Shella cukup terkejut mendengar respon gadis manis berwajah Asia kental itu. Shella tahu itu perasaan kecewa, tapi apa yang telah dialami Kezia hingga gadis itu kehilangan kepercayaan pada sebuah hubungan? Shella mendadak ingin tahu.
“Oke ....” Shella perlahan bangkit berdiri. Ia masih belum melunturkan senyumannya. “Sekedar info aja, kita satu kelas. Nama aku Shella Fernanda. Absen urutan ke dua puluh tiga. Kamu bisa datengin aku kalau butuh sesuatu, dan aku akan bantu kamu semampuku.”
Sedetik setelah berkata demikian, Shella berlalu. Meninggalkan Kezia yang mulai goyah saat kata-kata yang terlontar dari mulut Shella kembali terputar di otaknya tanpa intruksi.

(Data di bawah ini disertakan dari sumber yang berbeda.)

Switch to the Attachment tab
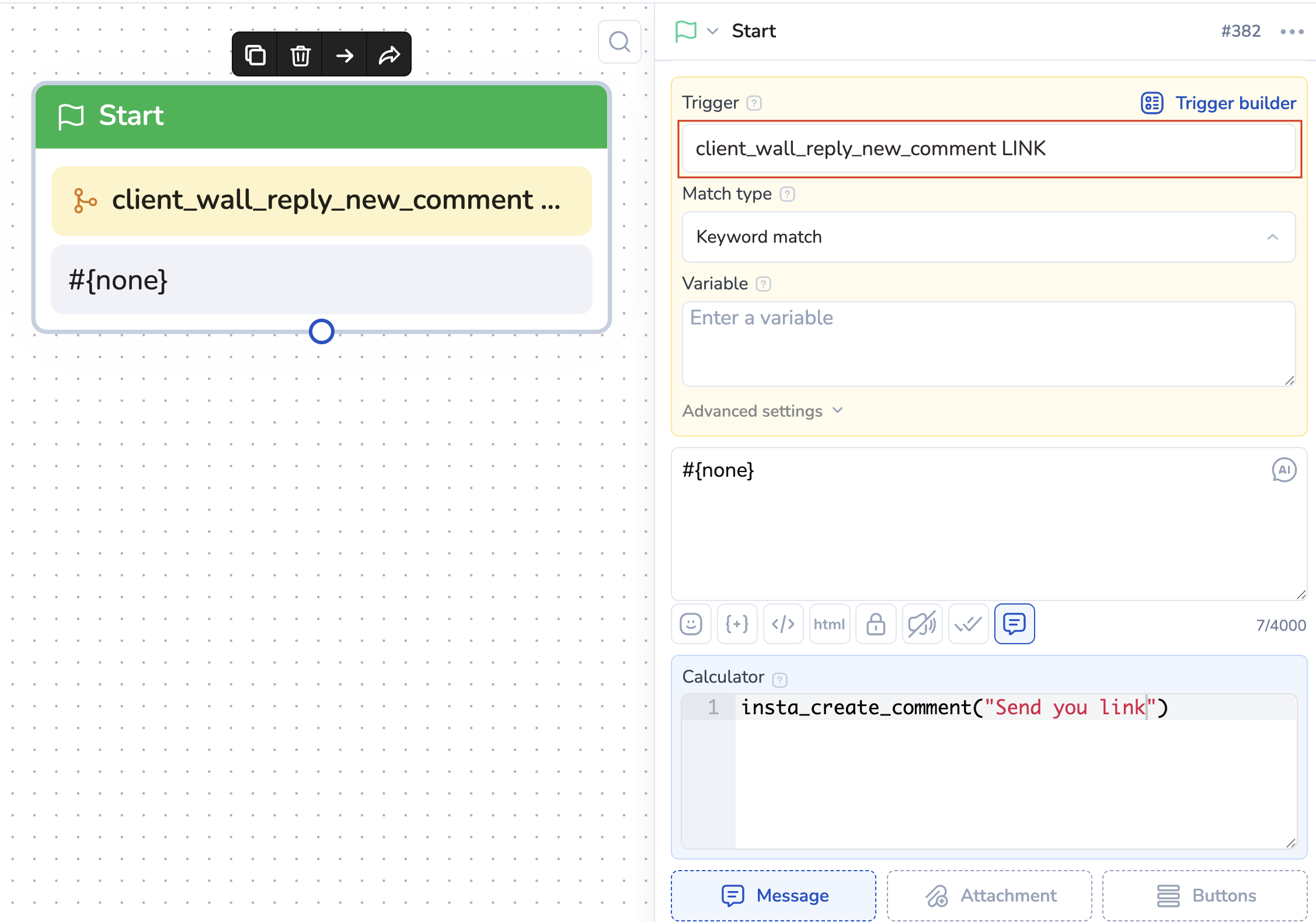 click(989, 895)
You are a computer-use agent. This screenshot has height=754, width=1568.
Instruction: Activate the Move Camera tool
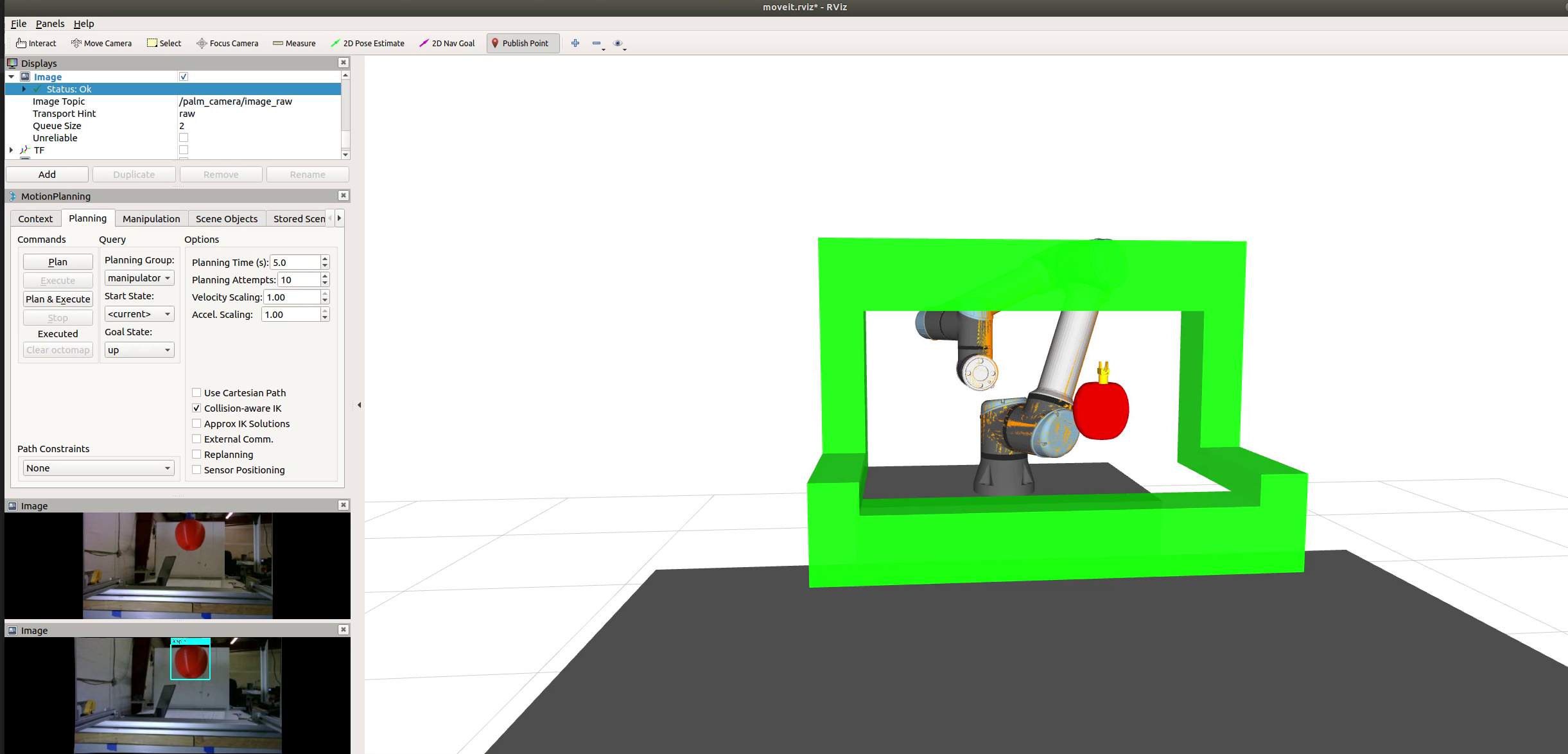(x=101, y=43)
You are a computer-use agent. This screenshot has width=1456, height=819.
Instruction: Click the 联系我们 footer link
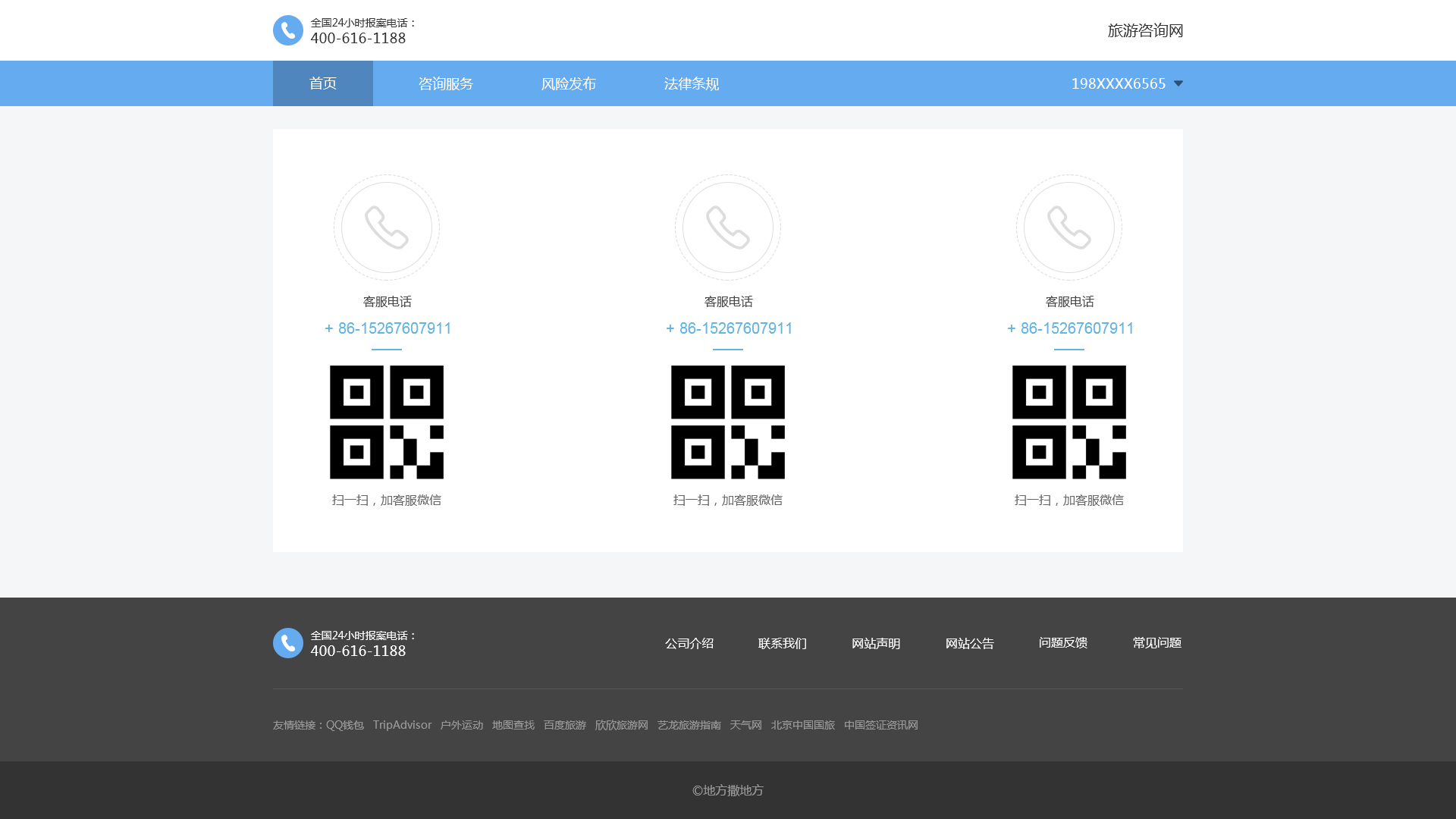point(783,643)
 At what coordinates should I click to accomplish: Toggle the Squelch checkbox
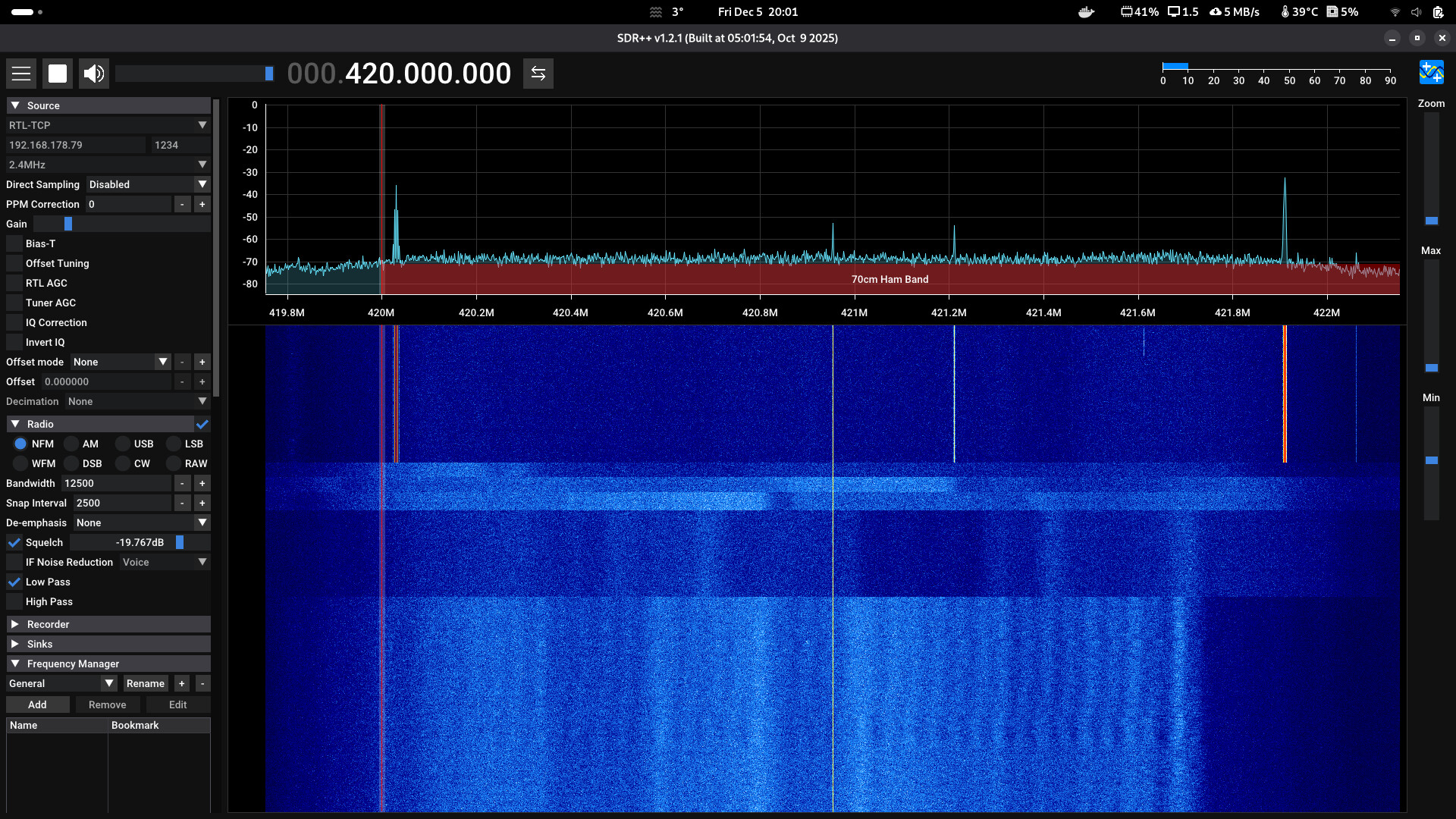(14, 543)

Rumput hijau di bawahnya menjadi sasaran tinju Kezia. “Bodoh,” umpatnya saat menyadari Shella masih bisa bicara sebaik itu padanya. “Cewek bodoh!”
Kezia menghembuskan napas kasar. Ia bangkit berdiri di menit ke empat usai bel tanda kegiatan ajar-mengajar berbunyi nyaring.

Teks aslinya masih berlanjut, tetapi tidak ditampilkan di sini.